Erythrocytes: Hemoglobin - Online Tutor, Practice Problems & Exam Prep

In this video, we're going to talk about the function of hemoglobin. So hemoglobin can be abbreviated as HB, and it is a protein that is found inside of red blood cells or found inside of erythrocytes. Functionally, its role is to transport gases, specifically, oxygen gas or O₂ and carbon dioxide gas or CO₂. It's really important to note that inside of every red blood cell, there are tons and tons of hemoglobin protein molecules. In fact, it's estimated that just 1 single red blood cell contains about 250,000,000 hemoglobin protein molecules, making up about 97% of each red blood cell's mass.
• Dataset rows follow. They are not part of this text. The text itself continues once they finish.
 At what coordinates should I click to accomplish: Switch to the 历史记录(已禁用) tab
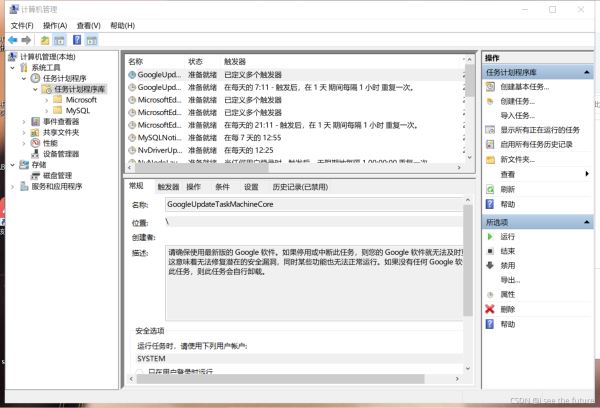300,187
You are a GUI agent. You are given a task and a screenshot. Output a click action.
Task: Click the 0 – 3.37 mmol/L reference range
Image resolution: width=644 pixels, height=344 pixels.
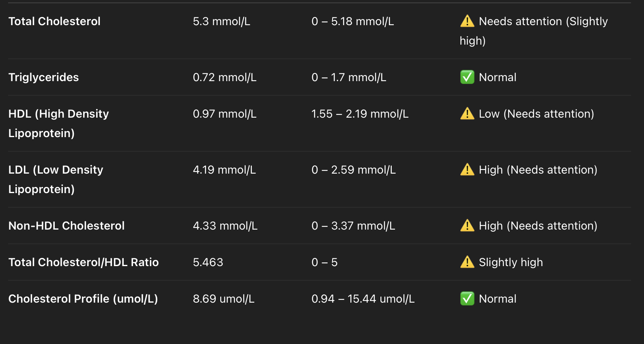tap(353, 226)
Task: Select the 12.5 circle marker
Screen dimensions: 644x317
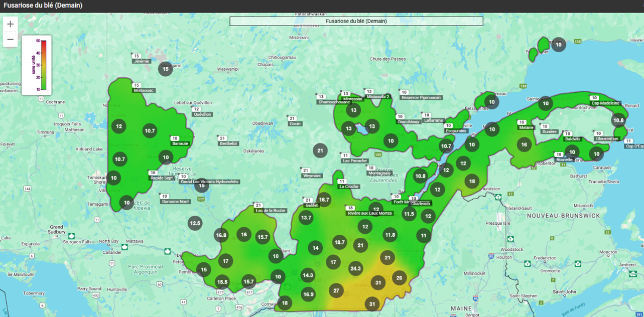Action: coord(195,223)
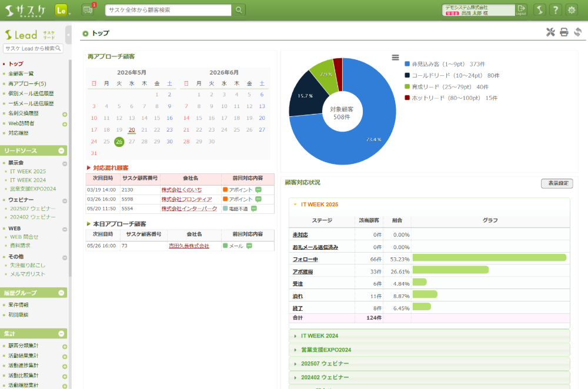Screen dimensions: 588x389
Task: Click the search magnifier button in header
Action: [239, 10]
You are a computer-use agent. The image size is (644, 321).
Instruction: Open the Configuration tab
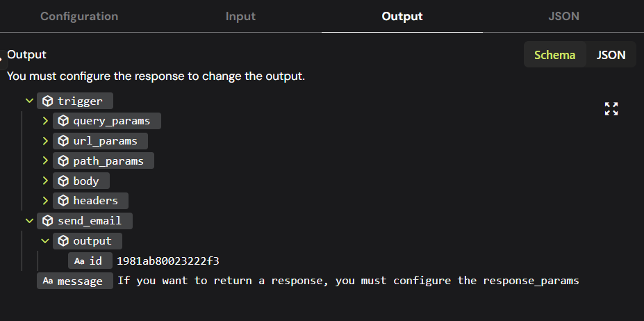tap(79, 16)
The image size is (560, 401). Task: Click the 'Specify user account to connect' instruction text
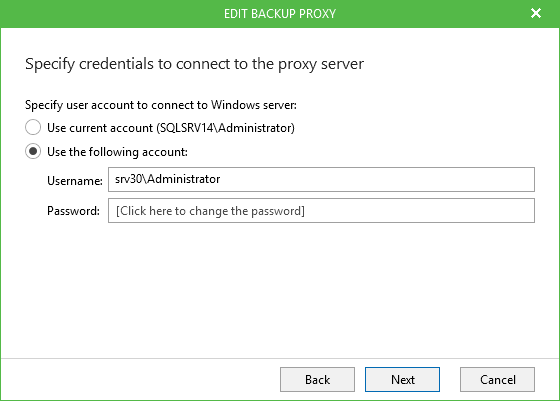click(x=161, y=105)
That is a ton of hemoglobin, so much so that we can pretty much think of red blood cells, or erythrocytes, as bags packed with tons of hemoglobin molecules. The reason that hemoglobin is able to effectively transport oxygen and carbon dioxide gas is because hemoglobin is able to bind them reversibly. The reversible binding is incredibly important, and what it means is that not only are the hemoglobin molecules able to bind to oxygen and carbon dioxide, but they're also able to release the oxygen and carbon dioxide appropriately in the right place at the right time. The appropriate release of oxygen and carbon dioxide is just as critically important as the initial binding of them.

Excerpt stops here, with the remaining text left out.